▸ **Exercise**
The lines to be extracted begin at the line containing "The width and" and end at the last line of the data below; copy them exactly and leave out the pictures.

··· Given records ···

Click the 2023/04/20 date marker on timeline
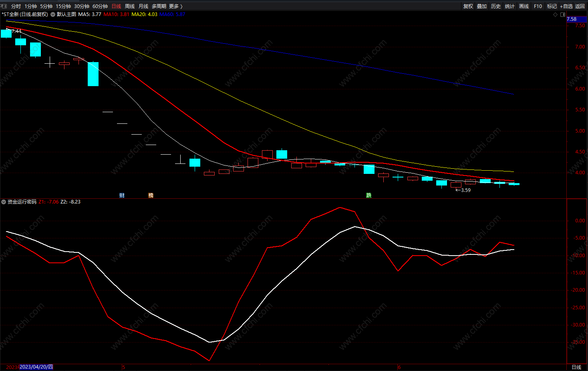 point(36,367)
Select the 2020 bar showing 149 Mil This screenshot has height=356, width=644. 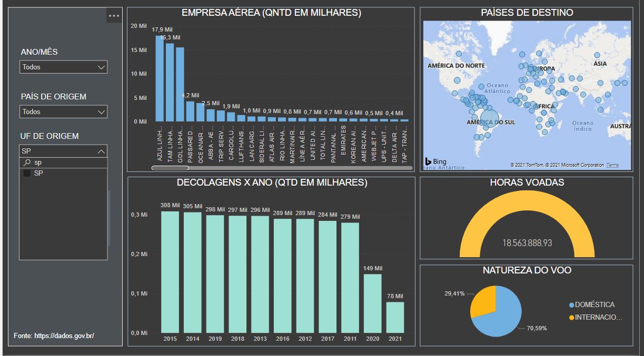372,303
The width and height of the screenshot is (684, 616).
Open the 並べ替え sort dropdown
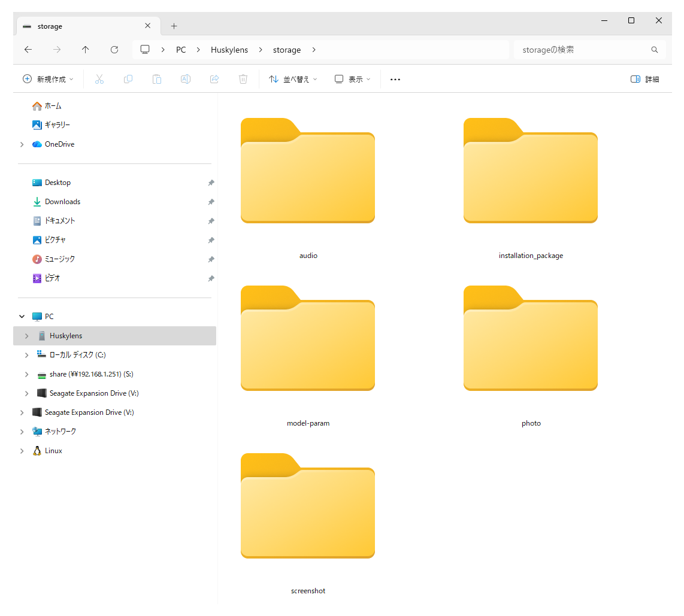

···

▸ **Exercise solution**
The width and height of the screenshot is (684, 616).
Open the 並べ替え sort dropdown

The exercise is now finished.